ZU BEARBEITENDE AUFGABE. Schreiben Sie den Text über das Arbeitserziehungslager Lahde im Anschluss an seinen letzten Satz weiter.

ZU PRÜFENDER TEXT.
---

Insassen trugen keine Kleidung, sondern waren in Zementsäcken gehüllt
Die geschundenen Insassen verhungerten, starben an Erschöpfung oder wurden erschossen. Den Hauptanteil der Gefangenen stellten Polen und Russen, gefolgt von Niederländern, Franzosen und Ukrainern. Zwei- bis dreimal in der Woche wurde der Totenwagen von Häftlingen über die Bahnhofstraße durch Lahde in Richtung Bierde gezogen. Die Männer trugen an ihrem Körper keine Kleidung, sondern nur Zementsäcke.
Bekannt wurde damals hinter "vorgehaltener Hand" ein Gespräch in einer Lahder Apotheke. Eine Einwohnerin wies auf das Unrecht hin, das im Lager geschehe. Die Apothekerin schaltete sich in das Gespräch ein und vertrat die gleiche Meinung. Ein Lagerwächter, der die Apotheke betrat, warnte die Frau: "Ein Wort noch und sie gehen mit ins Lager. Dort werden Sie ihr blaues Wunder erleben."
Die Inschrift über dem Eingangstor des Arbeitserziehungslagers hieß: "Hier wird jeder Wille gebrochen". Nach Abschluss der Bauarbeiten am Wehrmachtsmunitionslager in Liebenau wurde das dortige Arbeitserziehungslager im Jahre 1943 nach Lahde verlegt. Die Gefangenen hausten in vier Holzbaracken mit jeweils zehn Räumen. Dazu kam der berüchtigte Arrestbunker. 200 Personen mussten mit zehn Wasserhähnen auskommen. Zahnbürsten, Handtücher und Toilettenpapier gab es nicht. Zahlreichen Häftlingen hat der Arzt nach ihrem Tod eine willkürliche Krankheit zugeschrieben.
Das Lager zwischen der heutigen Dingbreite und der B 482 wurde im April 1945 vor dem Heranrücken der alliierten Truppen aufgelöst. Die Wachen trieben die Gefangenen in Richtung Hannover. Ein großer Teil von ihnen kam niemals dort an. Dieser "Todesmarsch" mit seinen Opfern gehört zu der grausamen Geschichte des Arbeitserziehungslagers.
Die Stadt Petershagen hat im Jahr 1995 nur wenige Meter davon entfernt eine Erinnerungsstätte angelegt. Im Mittelpunkt dieser Grünfläche steht ein Findling mit der Inschrift "Zum Gedenken an Leid und Tod im Arbeitserziehungslager Lahde - 1943 bis 1945".
Groß war in den vergangenen Jahren der Zuspruch an der Feierstunde. Neben den Schülerinnen, Schülern und Lehrkräften hatten sich auch Einwohner aus Lahde und Umgebung eingefunden.

---

DATENSÄTZE.
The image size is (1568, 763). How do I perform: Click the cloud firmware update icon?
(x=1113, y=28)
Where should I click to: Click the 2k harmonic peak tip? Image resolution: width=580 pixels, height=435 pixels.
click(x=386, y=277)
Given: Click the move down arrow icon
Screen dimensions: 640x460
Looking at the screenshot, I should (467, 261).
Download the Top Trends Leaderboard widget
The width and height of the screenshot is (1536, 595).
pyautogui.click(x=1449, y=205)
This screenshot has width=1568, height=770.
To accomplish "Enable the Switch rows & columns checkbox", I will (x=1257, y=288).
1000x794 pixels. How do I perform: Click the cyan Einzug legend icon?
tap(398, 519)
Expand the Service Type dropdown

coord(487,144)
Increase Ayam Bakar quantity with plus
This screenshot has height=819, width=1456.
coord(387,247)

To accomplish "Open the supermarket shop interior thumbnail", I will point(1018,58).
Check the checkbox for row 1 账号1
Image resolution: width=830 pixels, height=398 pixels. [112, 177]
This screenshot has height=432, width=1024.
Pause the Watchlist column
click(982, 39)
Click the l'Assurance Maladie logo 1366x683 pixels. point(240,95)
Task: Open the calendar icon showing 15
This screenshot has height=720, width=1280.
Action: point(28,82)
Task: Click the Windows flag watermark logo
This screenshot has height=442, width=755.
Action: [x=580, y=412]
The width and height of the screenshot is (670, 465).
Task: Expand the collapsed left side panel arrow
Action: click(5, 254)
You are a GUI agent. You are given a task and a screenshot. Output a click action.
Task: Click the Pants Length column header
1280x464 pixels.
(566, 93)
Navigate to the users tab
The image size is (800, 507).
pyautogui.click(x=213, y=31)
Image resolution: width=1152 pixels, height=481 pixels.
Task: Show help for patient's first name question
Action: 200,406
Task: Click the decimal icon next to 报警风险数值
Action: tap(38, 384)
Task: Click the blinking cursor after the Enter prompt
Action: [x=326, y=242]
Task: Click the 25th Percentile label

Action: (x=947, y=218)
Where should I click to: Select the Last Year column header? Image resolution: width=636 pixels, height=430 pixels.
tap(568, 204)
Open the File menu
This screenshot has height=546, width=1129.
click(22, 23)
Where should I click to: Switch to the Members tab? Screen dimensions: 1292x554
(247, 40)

---

ERGEBNIS DER ÜBUNG.
Es leben nur noch wenige Zeitzeugen, die über das Lager berichten können. Einer von ihnen ist Maarten Zevenbergen aus Poortugal in der Nähe von Rotterdam. Der 94-jährige Niederländer hat im Zweiten Weltkrieg als Häftling des Arbeitserziehungslagers in Lahde acht schreckliche Wochen erlebt, deren Ereignisse ihn bis heute nicht loslassen. Im Jahr 2008 war Maarten Zevenbergen mit seiner Ehefrau Jannie zum ersten Mal in Petershagen zu Gast. Bis 2016 folgten weitere Besuche. Begleitet wurden sie von zwei Einheimischen, zu denen inzwischen eine feste Freundschaft entstanden ist.
Maarten Zevenbergen hat tausende Knollen von Frühblühern gespendet
Als Seniorchef eines Gartencenters hat Maarten Zevenbergen in den vergangenen Jahren große Mengen Tulpen und Narzissen nach Petershagen geschickt. Bei diesen Spenden handelt es sich um einige tausend Knollen, die von Helmut Klaas und Ulrich Westermann in die Erde gebracht worden sind. Pflanzorte waren neben der Gedenkstätte an der Dingbreite auch der Friedhof in Lahde, die Freifläche am Mahnmal in Bierde und der jüdische Friedhof in Petershagen.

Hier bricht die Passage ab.